These are scale-adaptive thresholds, based on the minimization of Stein's Unbiased Risk Estimator for each level of the DWT. This method is only available with soft shrinkage. As a caveat, this threshold can produce poor results if the data is too sparse (see the references for details).

Finally, the user has the choice of using either a decimated (standard) form of the discrete wavelet transform (DWT) or an undecimated version of the DWT (known as the Maximal Overlap DWT (MODWT)). Unlike the DWT, the MODWT is a (circular) shift-invariant transform so that a circular shift in the original time series produces an equivalent shift of the MODWT coefficients. In addition, the MODWT can be interpreted as a cycle-spun version of the DWT, which is achieved by averaging over all non-redundant DWTs of shifted versions of the original series. The result is a smoother version of the DWT at the cost of an increase in computational complexity (for an N-point series, the DWT requires O(N) multiplications while the MODWT requires O(N log2(N)) multiplications.

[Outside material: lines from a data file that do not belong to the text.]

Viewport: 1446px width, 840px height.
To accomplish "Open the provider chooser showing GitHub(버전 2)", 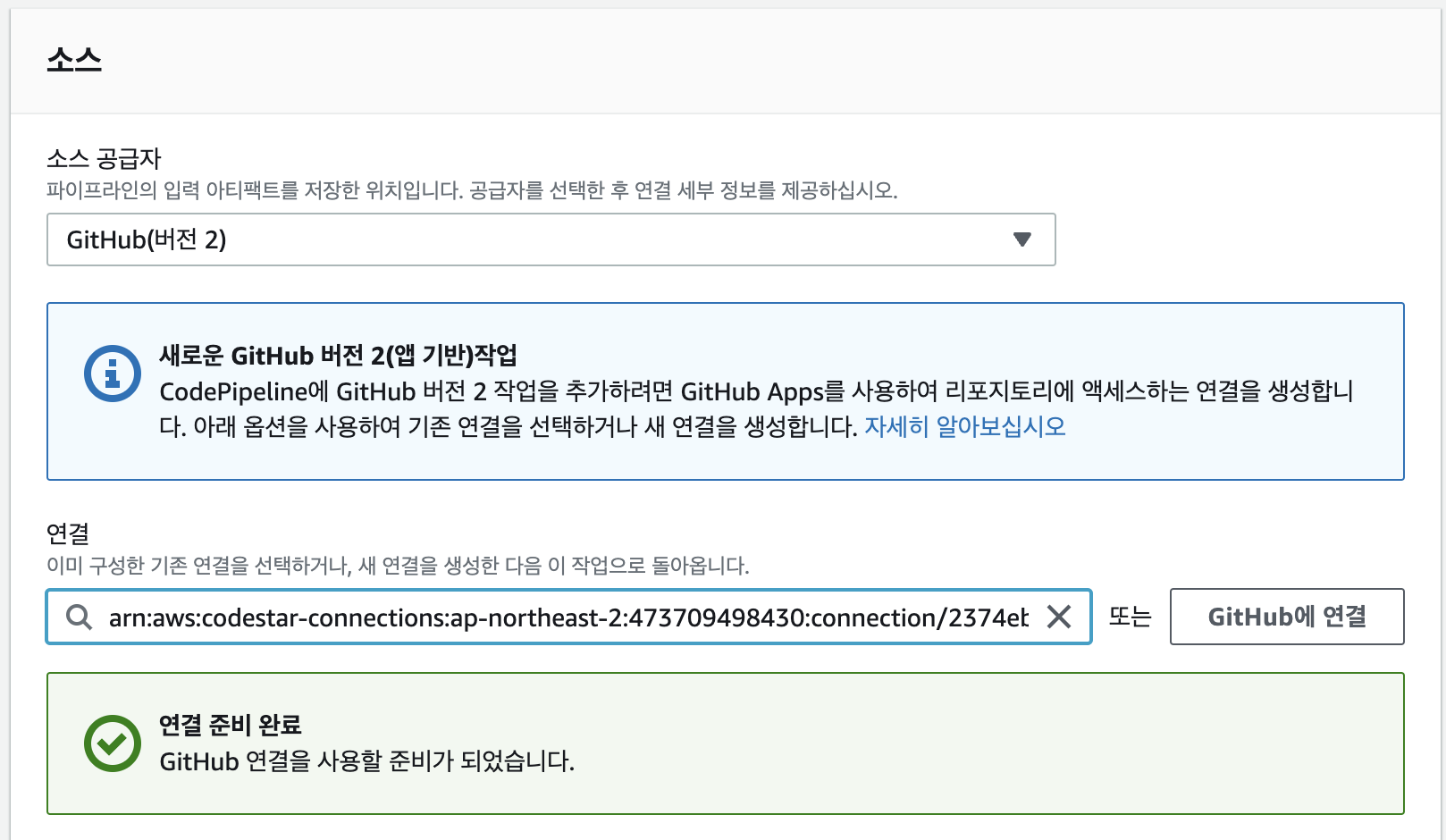I will coord(551,239).
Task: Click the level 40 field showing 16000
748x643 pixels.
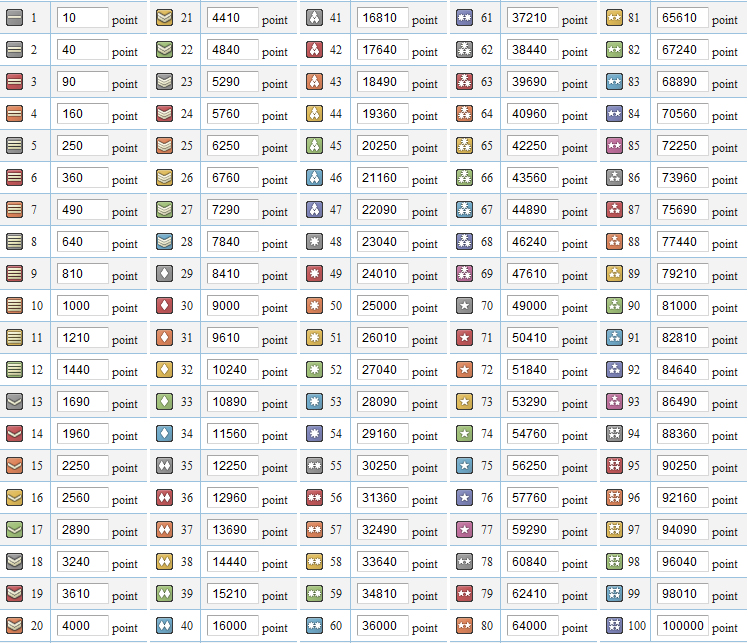Action: click(232, 626)
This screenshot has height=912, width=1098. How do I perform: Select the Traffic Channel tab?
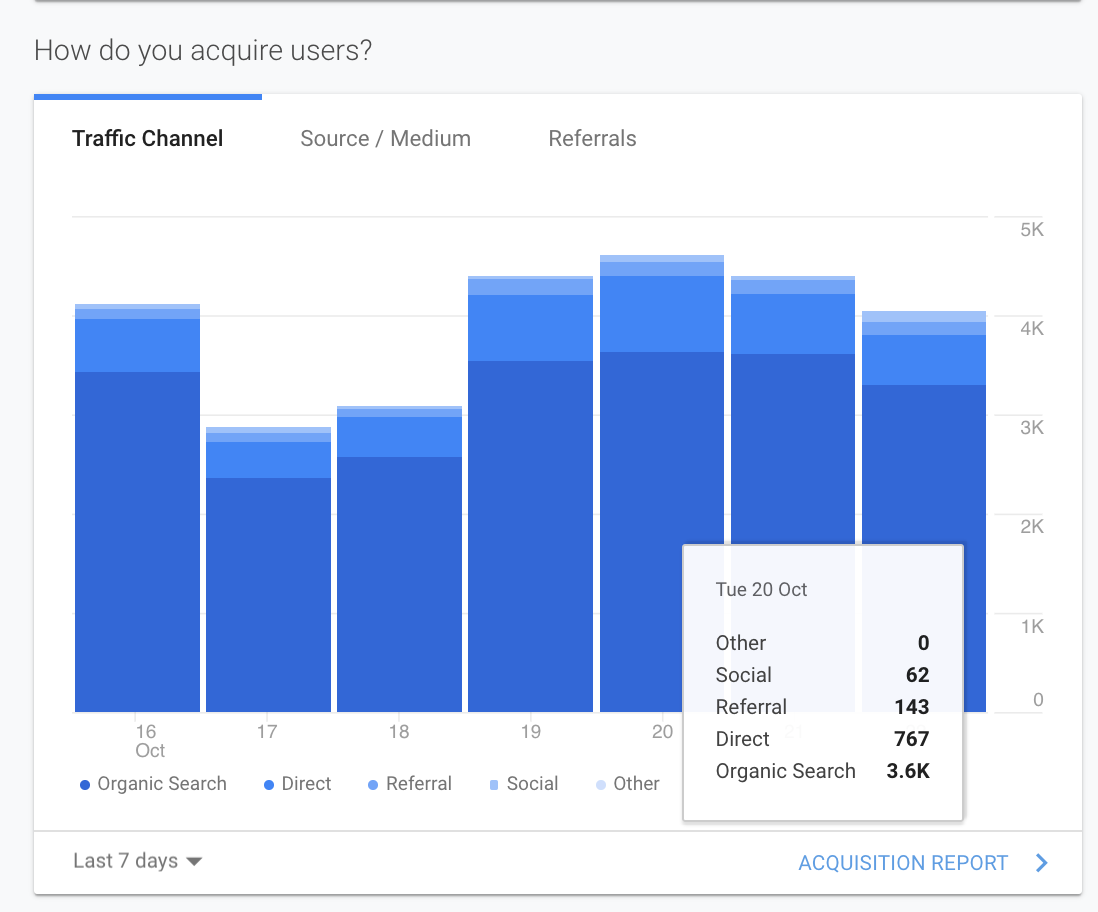pos(148,139)
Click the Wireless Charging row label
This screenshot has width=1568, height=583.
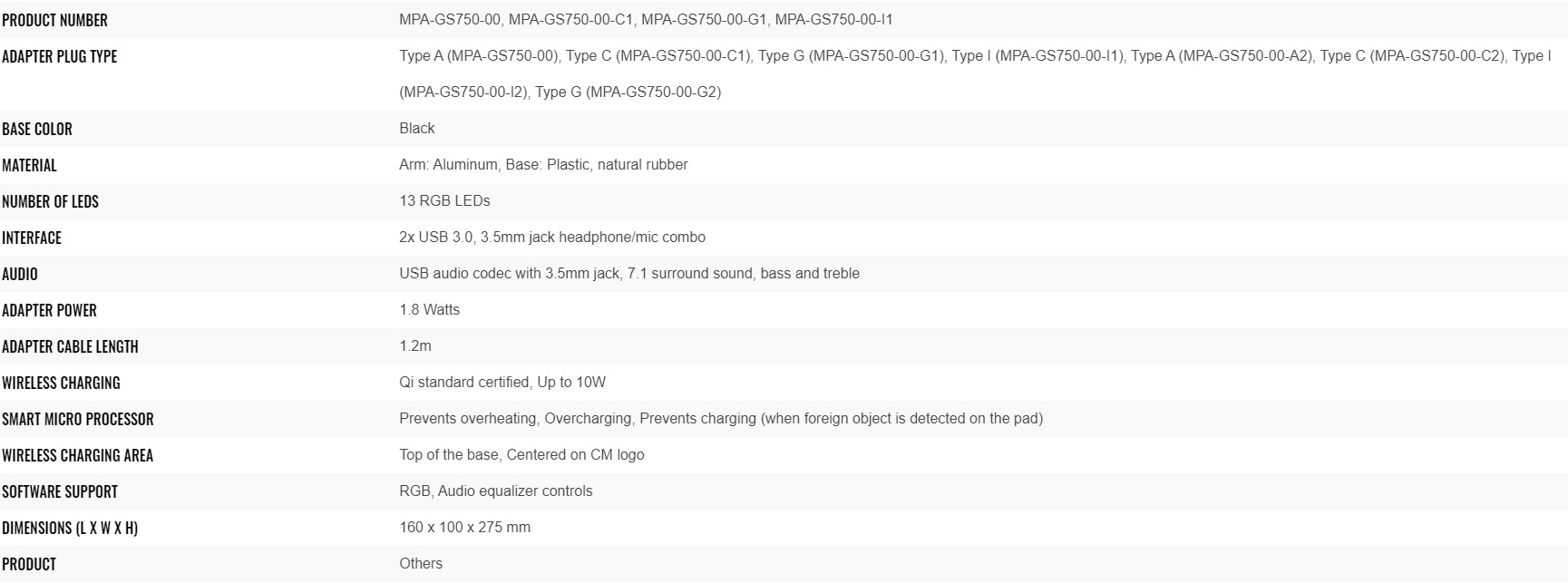click(x=61, y=383)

A vector containing the denoised series and optionally with the argument values of the function call detached.

Donoho, D. and Johnstone, I. Ideal Spatial Adaptation by Wavelet Shrinkage. Technical report, Department of Statistics, Stanford University, 1992.

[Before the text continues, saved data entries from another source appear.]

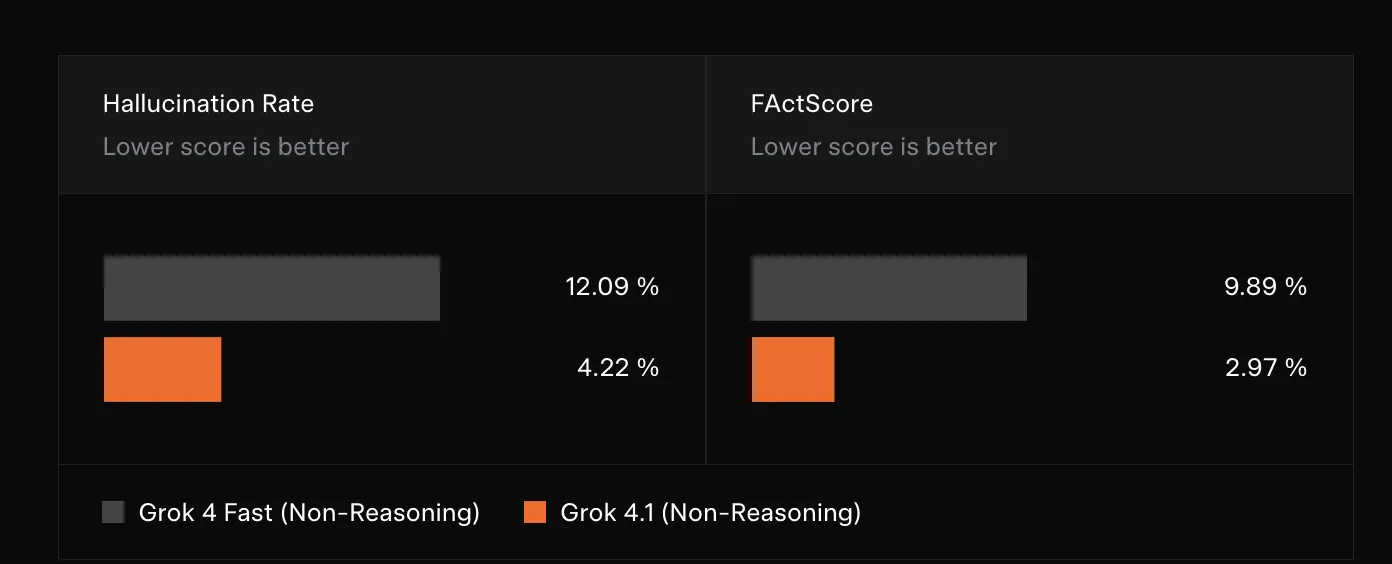This screenshot has height=564, width=1392.
Task: Click the Non-Reasoning text in the Grok 4.1 legend
Action: pos(760,513)
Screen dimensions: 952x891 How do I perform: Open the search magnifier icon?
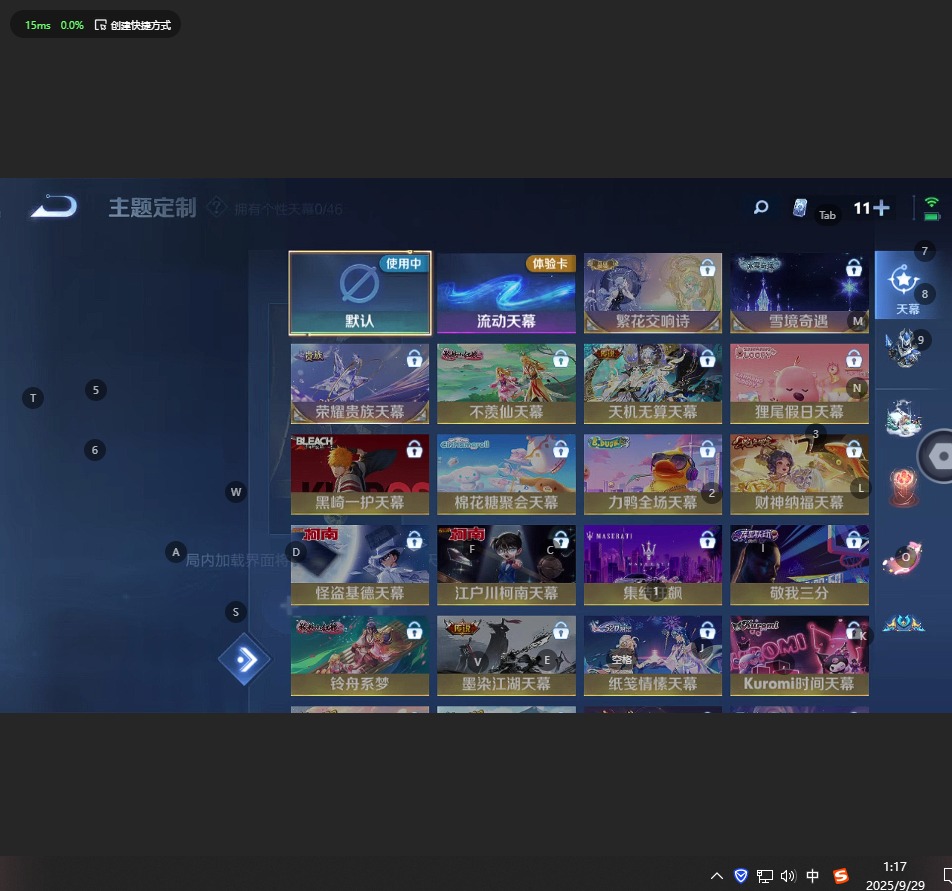(761, 208)
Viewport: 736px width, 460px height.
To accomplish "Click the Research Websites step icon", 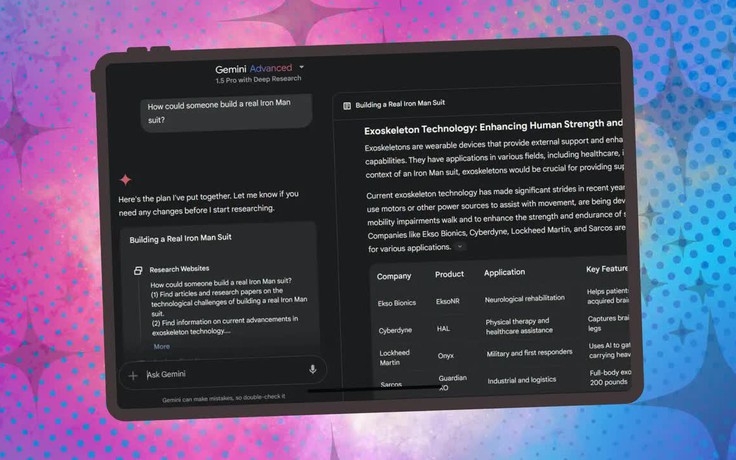I will (x=138, y=270).
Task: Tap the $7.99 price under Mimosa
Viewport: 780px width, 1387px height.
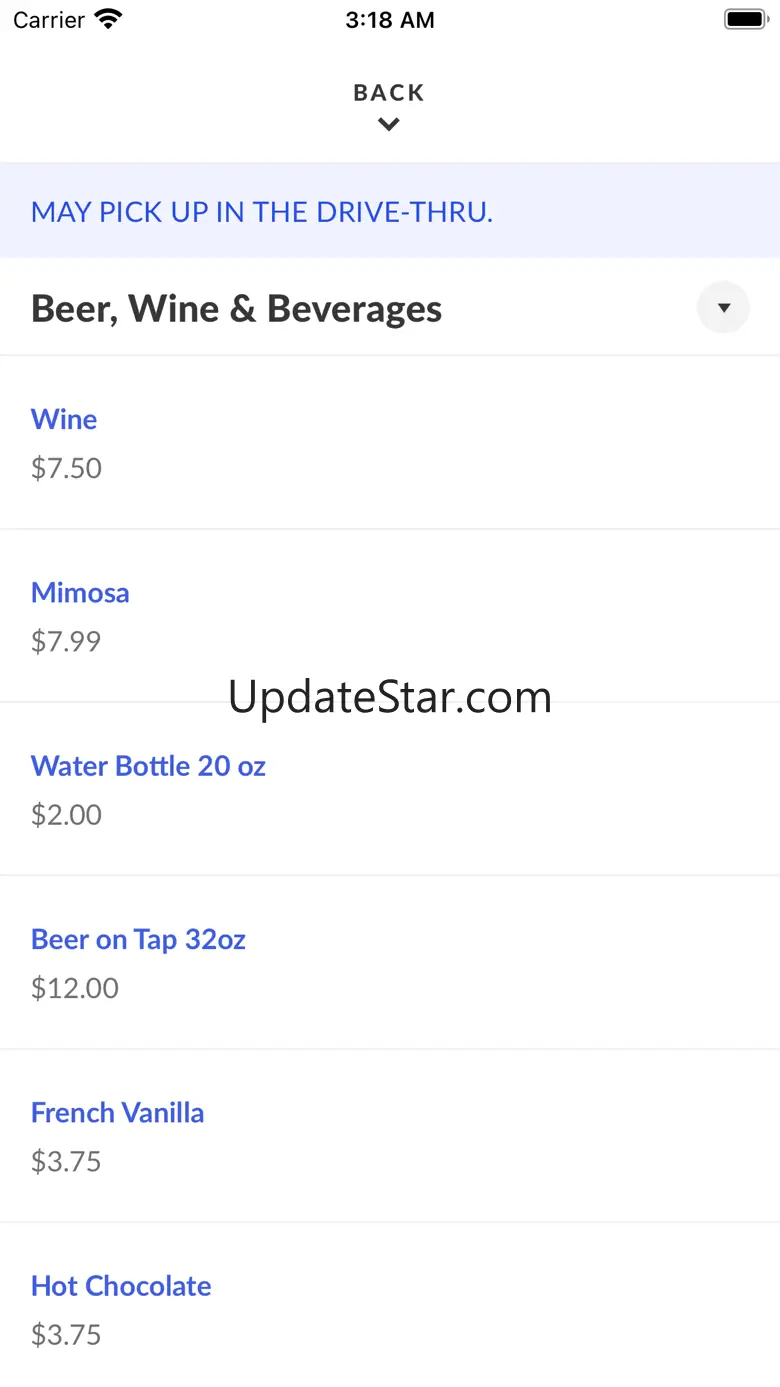Action: (x=66, y=641)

Donoho, D. and Johnstone, I. Adapting to Unknown Smoothness via Wavelet Shrinkage. Technical report, Department of Statistics, Stanford University, 1992.

D. B. Percival and A. T. Walden, Wavelet Methods for Time Series Analysis, Cambridge University Press, 2000.

msDenoise, msDenoiseWaveletThreshold, msNoise, wavDaubechies, wavDWT, wavMODWT, msSmoothLoess, msSmoothSpline, msSmoothKsmooth, msSmoothSupsmu, msSmoothApprox, msDenoiseSmooth, eventHistory.

if (!exists("qcset")) data("qcset", package="msProcess")

## create plot layout
old.par <- par()
par(mfrow=c(3,2))

## grab portion of a mass spectrum and plot
x <- qcset$intensity[5000:7000,1]
plot(x,type="l");title("original")

## create noise and add it to the spectrum portion
sd.noise <- 2
xnoise <- x + rnorm(length(x), sd=sd.noise)
plot(xnoise,type="l")
title(paste("original + noise (sd=", round(sd.noise,3),")",sep=""))

## plot MODWT waveshrink results after scaling the
## estimated threshold values
for ( k in seq(0.5,2,length=4)){

    y <- msDenoiseWavelet(xnoise, wavelet="s8",
       shrink.fun="hard", thresh.fun="universal",
       thresh.scale=k, xform="modwt")
    plot(y,type="l")
    title(paste("WS: thresh.scale =", round(k,2)))
}

## DWT waveshrink using different threshold
## functions
plot(x,type="l")
title("original")
plot(xnoise,type="l")
title(paste("original + noise (sd=", round(sd.noise,3),")",sep=""))

thresh.funs <- c("universal", "minimax", "adaptive")
for (k in thresh.funs){
    plot(msDenoiseWavelet(xnoise, thresh.fun=k, xform="dwt"), type="l", ylab="y")
    title(paste("WS: thresh.fun =", k))
}

## restore original plot layout
par(old.par)